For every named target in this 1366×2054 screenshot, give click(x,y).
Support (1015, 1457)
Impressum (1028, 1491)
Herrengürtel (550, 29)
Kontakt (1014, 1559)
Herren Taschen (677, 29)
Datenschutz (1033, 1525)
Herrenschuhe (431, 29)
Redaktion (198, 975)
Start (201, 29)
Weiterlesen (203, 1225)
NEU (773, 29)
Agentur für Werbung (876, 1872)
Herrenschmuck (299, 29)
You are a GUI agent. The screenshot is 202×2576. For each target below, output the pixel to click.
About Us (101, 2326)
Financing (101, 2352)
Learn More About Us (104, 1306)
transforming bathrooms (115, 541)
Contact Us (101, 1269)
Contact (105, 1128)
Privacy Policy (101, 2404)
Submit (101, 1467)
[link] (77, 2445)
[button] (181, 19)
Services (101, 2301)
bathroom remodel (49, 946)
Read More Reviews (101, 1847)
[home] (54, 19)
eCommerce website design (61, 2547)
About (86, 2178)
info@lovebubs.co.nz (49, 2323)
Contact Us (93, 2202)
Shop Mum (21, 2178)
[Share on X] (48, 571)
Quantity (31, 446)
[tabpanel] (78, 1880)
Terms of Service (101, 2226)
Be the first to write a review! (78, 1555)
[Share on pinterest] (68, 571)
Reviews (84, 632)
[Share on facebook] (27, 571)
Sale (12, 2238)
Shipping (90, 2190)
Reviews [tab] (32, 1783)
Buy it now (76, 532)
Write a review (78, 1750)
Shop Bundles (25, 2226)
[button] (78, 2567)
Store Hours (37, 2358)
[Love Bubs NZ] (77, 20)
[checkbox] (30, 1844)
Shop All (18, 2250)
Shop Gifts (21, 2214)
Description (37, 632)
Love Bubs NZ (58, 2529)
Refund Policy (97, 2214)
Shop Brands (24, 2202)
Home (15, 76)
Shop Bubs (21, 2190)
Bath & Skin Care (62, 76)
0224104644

WORK INSTRUCTIONS:
Reproduce the material above without altering a single character.

THE COMPLETED TASK:
For every named target in this 1366×2054 screenshot, give click(x,y).
Support (1015, 1457)
Impressum (1028, 1491)
Herrengürtel (550, 29)
Kontakt (1014, 1559)
Herren Taschen (677, 29)
Datenschutz (1033, 1525)
Herrenschuhe (431, 29)
Redaktion (198, 975)
Start (201, 29)
Weiterlesen (203, 1225)
NEU (773, 29)
Agentur für Werbung (876, 1872)
Herrenschmuck (299, 29)
You are a GUI agent. The screenshot is 202×2576. For each target below, output the pixel to click.
About Us (101, 2326)
Financing (101, 2352)
Learn More About Us (104, 1306)
transforming bathrooms (115, 541)
Contact Us (101, 1269)
Contact (105, 1128)
Privacy Policy (101, 2404)
Submit (101, 1467)
[link] (77, 2445)
[button] (181, 19)
Services (101, 2301)
bathroom remodel (49, 946)
Read More Reviews (101, 1847)
[home] (54, 19)
eCommerce website design (61, 2547)
About (86, 2178)
info@lovebubs.co.nz (49, 2323)
Contact Us (93, 2202)
Shop Mum (21, 2178)
[Share on X] (48, 571)
Quantity (31, 446)
[tabpanel] (78, 1880)
Terms of Service (101, 2226)
Be the first to write a review! (78, 1555)
[Share on pinterest] (68, 571)
Reviews (84, 632)
[Share on facebook] (27, 571)
Sale (12, 2238)
Shipping (90, 2190)
Reviews [tab] (32, 1783)
Buy it now (76, 532)
Write a review (78, 1750)
Shop Bundles (25, 2226)
[button] (78, 2567)
Store Hours (37, 2358)
[Love Bubs NZ] (77, 20)
[checkbox] (30, 1844)
Shop All (18, 2250)
Shop Gifts (21, 2214)
Description (37, 632)
Love Bubs NZ (58, 2529)
Refund Policy (97, 2214)
Shop Brands (24, 2202)
Home (15, 76)
Shop Bubs (21, 2190)
Bath & Skin Care (62, 76)
0224104644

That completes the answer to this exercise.